Porém, a cidade é muito interessante e é, nesta região de Veneto, a mais importante a seguir a Veneza e uma das que melhor resguardaram o seu património cultural e arqueológico. O anfiteatro romano ou Arena é uma beleza do século primeiro, ampliada mais tarde, onde se realizam festivais de teatro; há a catedral romanesca e gótica, belos palácios como o Barbieri já do século XIX, a ponte de pedra do tempo de Augusto, a torre Lamberti do século XII que conserva os famosos sinos de 1464, as mais bem preservadas portas da cidade…
Verona dá a ideia de cidade próspera e limpa, um tanto medieval, com belas praças como a Piazza delle Erbe onde se realiza um mercado de rua, muito popular e colorido de vegetais e de frutas frescas que comprámos devidamente embaladas e apreciámos ali mesmo; e vias importantes para o comércio de excelente roupa de design italiano como a via Mazzini.

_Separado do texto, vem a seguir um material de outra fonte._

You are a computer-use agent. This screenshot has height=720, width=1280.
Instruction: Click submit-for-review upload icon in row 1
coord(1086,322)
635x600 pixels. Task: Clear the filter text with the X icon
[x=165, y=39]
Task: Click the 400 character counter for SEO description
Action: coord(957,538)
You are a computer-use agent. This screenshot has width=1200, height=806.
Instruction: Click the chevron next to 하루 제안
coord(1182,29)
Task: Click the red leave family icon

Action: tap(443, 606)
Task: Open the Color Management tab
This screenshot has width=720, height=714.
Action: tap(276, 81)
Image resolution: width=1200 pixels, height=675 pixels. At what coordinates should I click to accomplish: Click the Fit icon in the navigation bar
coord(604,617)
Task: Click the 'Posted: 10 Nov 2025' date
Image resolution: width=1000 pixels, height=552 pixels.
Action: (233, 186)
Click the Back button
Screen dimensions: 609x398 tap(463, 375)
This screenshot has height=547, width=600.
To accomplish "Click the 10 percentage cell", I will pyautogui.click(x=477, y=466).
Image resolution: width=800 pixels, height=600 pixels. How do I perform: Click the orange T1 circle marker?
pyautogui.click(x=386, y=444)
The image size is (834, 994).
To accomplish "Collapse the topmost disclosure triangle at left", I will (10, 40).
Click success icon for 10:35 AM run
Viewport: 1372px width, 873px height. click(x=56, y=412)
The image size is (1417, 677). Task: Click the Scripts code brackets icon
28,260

O que nos deu gosto ver foi que o enquadramento do mercado era de palácios e de torres e de esculturas, de belos edifícios de diferentes estilos. O maravilhoso Mafei do século XVII rematado pelas seis divindades pagãs, considerado barroco, aparece sempre como fundo do mercado na Piazza delle Erbe.
Verona é muito mais do que o lugar do romance; contudo, é dele que nos lembrámos em primeiro lugar quando pensámos na cidade que tinha sido cenário de outra peça de Shakespeare, Two Gentlemen of Verona.
Em Romeo and Juliet, "the most excellent and lamentable tragedie" "Two households, both alike in dignity,/In fair Verona, where we lay our scene,/From ancient grudge break to new mutiny,/Where civil blood makes civil hands unclean."
E depois da história contada, os últimos versos são do Príncipe de Verona: "Go hence, to have more talk of these sad things;/Some shall be pardon'd and some punish'd:/For never was a story of more woe/Than this of Juliet and Romeo."
Também eu cumpro a ordem do Príncipe ao lembrar estas angústias e talvez provoque, como ele queria, "more talk of these sad things".
Que maior fatalidade podia ter havido e por piores razões? Podemos evitar futuras tragédias falando delas... das passadas... apresentando-as... representando-as?